Epstein : la nécessité d’un tribunal international
par Jean-Paul Foscarvel
lundi 16 février 2026
Suite à l'affaire Epstein, l’horreur de ce système est désormais évidente, au grand jour, patente. L’Occident est gangrené par l’hybris de ses oligarques, et sa pourriture est désormais sue et vue par le monde entier. Ces gens doivent être condamnés par un tribunal international de type Cour Internationale de Justice, étant donné l’ampleur et la gravité des crimes, le caractère international des victimes et des bourreaux et la protection que ces derniers trouvent dans les institutions nationales.

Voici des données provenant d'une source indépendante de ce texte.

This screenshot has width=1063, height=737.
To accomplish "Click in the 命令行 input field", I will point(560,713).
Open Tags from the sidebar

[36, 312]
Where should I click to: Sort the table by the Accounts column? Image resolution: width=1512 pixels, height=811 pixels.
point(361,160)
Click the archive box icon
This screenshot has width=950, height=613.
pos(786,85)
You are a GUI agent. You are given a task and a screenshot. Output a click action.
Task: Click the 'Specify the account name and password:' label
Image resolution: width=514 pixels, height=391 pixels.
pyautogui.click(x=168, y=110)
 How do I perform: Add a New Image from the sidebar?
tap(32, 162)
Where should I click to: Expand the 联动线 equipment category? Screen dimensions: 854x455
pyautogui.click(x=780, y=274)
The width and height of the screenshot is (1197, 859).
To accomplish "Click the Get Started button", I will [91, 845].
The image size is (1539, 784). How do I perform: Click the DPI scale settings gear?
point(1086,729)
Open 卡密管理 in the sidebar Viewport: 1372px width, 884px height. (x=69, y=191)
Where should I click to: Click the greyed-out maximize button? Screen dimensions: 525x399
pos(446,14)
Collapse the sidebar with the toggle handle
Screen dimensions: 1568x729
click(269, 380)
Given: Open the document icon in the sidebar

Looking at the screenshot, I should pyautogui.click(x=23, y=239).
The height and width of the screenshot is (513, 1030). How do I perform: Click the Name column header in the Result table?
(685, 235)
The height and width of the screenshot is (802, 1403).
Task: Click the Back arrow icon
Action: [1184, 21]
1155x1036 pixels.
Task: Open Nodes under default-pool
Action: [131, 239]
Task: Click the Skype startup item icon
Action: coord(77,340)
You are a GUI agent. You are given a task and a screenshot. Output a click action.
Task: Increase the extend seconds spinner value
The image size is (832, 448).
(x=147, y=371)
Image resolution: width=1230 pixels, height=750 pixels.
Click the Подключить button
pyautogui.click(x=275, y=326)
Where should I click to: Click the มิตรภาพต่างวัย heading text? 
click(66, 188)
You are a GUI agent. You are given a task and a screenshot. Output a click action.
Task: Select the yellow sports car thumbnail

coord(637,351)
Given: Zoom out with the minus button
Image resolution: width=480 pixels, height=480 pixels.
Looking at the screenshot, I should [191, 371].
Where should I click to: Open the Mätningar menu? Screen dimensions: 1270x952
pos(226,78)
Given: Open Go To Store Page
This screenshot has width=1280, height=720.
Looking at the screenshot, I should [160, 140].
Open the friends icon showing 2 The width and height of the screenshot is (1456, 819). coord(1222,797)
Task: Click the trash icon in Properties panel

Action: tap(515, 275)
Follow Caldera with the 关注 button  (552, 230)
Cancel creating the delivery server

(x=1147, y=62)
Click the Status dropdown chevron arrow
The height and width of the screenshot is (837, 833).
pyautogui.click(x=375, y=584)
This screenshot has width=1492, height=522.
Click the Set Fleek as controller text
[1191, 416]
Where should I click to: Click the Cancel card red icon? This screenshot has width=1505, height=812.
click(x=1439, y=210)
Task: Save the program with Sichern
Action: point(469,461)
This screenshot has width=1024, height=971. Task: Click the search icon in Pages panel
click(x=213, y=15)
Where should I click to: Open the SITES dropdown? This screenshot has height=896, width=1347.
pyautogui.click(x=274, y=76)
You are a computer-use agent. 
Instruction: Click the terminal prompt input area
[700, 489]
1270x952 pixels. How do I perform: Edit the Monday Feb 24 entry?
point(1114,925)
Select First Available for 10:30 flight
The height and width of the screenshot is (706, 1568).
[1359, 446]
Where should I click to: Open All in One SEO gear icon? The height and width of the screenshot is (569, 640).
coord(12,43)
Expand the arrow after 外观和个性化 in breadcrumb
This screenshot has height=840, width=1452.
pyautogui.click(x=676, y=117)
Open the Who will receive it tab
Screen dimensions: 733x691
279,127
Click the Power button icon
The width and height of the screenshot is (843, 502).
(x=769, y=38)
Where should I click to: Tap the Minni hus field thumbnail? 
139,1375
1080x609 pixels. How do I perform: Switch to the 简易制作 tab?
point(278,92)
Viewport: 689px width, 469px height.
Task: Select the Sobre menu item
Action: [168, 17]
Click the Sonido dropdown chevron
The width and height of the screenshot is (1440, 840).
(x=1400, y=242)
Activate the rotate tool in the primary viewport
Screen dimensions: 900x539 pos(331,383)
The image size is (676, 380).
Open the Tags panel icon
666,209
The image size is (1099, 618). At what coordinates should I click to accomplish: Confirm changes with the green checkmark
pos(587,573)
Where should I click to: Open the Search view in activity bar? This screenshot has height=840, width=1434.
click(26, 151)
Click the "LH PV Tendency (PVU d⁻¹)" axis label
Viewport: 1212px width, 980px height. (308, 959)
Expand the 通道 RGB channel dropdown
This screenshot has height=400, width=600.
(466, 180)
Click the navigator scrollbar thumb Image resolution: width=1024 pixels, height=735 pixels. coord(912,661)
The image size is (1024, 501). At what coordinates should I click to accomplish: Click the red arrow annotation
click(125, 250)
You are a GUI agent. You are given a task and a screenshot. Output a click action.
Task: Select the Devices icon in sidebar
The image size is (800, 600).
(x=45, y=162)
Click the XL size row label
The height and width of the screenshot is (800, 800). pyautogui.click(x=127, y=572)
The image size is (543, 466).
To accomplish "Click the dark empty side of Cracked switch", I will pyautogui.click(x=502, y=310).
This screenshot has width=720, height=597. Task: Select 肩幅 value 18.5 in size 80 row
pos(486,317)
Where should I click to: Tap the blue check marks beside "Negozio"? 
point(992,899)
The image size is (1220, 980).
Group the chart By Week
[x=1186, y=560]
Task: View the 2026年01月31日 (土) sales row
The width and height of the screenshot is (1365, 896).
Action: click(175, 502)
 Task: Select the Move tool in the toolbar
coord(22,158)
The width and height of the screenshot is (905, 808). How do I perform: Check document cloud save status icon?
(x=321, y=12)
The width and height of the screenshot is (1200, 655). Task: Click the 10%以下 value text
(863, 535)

L’affaire Epstein est révélatrice de jusqu’où peut aller le libéralisme. Car c’est bien de cela dont il s’agit. Elle révèle le fonctionnement de l'oligarchie, non pas des travers d'une partie de l'élite, mais son fonctionnement "ontologique".
L'élite (fonctionnelle, ni intellectuelle, encore moins morale), a changé au cours de ce siècle et le précédant, passant de l'attitude austère des maîtres de forge et des capitalistes à base surtout protestante qui voulaient créer un monde entre eux et les prolétaires, par la distinction, à un comportement où la recherche du bonheur et de plaisir à tout prix est devenu la norme. L’interdit d’interdire de 1968 est passé par là. Car s’il est interdit d’interdire, il est également interdit de protéger le faible contre le fort. La civilisation s’arrête là.
Optimiser les plaisirs et les profits sans entrevoir les conséquences, voir en l'autre, non l'être humain avec ses droits, mais l'utilité que l'on peut en tirer, jusqu'à le traiter comme un objet, ne plus reconnaître en l'autre sa condition humaine.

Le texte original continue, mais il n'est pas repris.